[MATERIALS PROVIDED Boundary: Start]
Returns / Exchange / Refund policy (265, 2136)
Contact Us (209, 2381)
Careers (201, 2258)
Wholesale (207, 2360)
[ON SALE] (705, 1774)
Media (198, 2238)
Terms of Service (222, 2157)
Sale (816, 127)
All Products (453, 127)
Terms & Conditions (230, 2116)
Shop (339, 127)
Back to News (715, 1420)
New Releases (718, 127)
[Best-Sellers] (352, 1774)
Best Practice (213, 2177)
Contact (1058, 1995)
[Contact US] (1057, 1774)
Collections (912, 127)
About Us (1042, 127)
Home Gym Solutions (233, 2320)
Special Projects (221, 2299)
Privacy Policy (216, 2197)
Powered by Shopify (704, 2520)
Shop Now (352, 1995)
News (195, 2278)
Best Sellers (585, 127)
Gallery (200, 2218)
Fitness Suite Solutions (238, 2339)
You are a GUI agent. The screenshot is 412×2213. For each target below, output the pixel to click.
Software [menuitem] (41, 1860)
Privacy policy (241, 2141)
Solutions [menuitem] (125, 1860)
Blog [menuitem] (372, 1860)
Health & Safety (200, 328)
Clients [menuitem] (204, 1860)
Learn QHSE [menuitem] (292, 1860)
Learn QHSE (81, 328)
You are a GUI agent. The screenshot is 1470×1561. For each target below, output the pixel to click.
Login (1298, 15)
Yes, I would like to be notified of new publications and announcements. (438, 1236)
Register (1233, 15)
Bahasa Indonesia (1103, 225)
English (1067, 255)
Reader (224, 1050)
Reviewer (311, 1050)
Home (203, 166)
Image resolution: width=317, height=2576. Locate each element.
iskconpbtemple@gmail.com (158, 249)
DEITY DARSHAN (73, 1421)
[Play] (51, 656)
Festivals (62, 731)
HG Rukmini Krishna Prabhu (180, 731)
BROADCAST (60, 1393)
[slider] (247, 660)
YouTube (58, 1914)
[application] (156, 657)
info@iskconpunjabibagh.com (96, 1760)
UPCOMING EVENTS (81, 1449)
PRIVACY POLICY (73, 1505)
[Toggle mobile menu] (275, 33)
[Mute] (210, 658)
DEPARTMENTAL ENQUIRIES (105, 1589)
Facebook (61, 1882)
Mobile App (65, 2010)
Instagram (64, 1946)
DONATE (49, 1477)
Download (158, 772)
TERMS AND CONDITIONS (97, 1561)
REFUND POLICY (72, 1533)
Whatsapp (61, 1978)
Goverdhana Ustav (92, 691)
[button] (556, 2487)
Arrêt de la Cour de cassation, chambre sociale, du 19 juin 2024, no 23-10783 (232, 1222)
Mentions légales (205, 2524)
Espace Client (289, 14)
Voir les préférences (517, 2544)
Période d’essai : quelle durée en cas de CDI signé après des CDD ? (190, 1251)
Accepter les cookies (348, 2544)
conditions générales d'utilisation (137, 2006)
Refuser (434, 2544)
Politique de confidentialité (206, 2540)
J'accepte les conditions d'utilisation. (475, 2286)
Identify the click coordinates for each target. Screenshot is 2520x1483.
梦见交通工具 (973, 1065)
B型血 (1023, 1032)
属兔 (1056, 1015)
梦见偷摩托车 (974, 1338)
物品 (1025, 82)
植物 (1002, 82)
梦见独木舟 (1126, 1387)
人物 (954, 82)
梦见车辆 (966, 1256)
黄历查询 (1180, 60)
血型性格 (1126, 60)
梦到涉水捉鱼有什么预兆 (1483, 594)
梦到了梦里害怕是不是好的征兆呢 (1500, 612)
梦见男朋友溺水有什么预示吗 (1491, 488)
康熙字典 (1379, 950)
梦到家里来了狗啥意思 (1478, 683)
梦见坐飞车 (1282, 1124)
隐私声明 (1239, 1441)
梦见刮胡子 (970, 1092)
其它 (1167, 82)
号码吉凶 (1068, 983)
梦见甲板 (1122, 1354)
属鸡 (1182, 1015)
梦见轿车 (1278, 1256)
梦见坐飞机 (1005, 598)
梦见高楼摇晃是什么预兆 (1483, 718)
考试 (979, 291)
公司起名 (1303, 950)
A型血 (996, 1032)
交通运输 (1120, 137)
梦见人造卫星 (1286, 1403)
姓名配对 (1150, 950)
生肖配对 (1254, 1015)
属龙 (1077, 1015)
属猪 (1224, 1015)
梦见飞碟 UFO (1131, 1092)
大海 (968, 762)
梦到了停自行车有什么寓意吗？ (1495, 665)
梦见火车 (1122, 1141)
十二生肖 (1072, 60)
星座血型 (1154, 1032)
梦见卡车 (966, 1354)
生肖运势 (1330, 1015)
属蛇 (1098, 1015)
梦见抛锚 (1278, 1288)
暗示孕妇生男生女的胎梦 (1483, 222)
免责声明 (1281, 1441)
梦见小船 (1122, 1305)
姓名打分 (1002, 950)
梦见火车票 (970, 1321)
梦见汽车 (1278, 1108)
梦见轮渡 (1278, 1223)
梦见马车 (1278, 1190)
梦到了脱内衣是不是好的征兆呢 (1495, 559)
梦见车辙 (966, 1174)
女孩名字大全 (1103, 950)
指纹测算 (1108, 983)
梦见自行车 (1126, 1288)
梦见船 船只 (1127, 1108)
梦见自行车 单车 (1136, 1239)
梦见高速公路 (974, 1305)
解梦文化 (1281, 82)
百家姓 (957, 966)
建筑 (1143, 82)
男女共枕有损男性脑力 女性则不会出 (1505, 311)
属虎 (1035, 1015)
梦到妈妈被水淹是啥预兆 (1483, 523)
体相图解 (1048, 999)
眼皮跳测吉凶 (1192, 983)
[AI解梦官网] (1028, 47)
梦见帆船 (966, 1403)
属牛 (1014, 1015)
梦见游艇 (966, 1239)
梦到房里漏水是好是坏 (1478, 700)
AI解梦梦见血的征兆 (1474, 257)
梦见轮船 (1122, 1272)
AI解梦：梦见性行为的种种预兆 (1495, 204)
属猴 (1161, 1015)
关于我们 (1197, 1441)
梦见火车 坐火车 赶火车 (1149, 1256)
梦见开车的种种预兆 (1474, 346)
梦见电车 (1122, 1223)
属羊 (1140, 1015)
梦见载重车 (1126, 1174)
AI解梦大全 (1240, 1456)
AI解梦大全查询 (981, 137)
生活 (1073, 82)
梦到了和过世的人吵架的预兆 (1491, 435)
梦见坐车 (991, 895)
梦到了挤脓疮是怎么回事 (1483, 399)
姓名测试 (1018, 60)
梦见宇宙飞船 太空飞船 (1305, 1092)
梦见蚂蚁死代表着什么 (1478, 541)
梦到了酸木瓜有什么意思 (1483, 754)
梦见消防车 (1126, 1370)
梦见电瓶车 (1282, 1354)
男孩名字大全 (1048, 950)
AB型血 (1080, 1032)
[MATERIALS PROVIDED Boundary: End]
[EXERCISE INSTRUCTIONS]: Reproduce exactly, with nothing added, the lines from the one that contains "关于我们 (1197, 1441)" to the end of the data.

[ANSWER]:
关于我们 (1197, 1441)
梦见火车 坐火车 赶火车 (1149, 1256)
梦见开车的种种预兆 (1474, 346)
梦见电车 (1122, 1223)
属羊 (1140, 1015)
梦见载重车 (1126, 1174)
AI解梦大全 (1240, 1456)
AI解梦大全查询 (981, 137)
生活 (1073, 82)
梦到了和过世的人吵架的预兆 (1491, 435)
梦见坐车 (991, 895)
梦到了挤脓疮是怎么回事 (1483, 399)
姓名测试 (1018, 60)
梦见宇宙飞船 太空飞船 (1305, 1092)
梦见蚂蚁死代表着什么 (1478, 541)
梦到了酸木瓜有什么意思 (1483, 754)
梦见消防车 (1126, 1370)
梦见电瓶车 (1282, 1354)
男孩名字大全 (1048, 950)
AB型血 (1080, 1032)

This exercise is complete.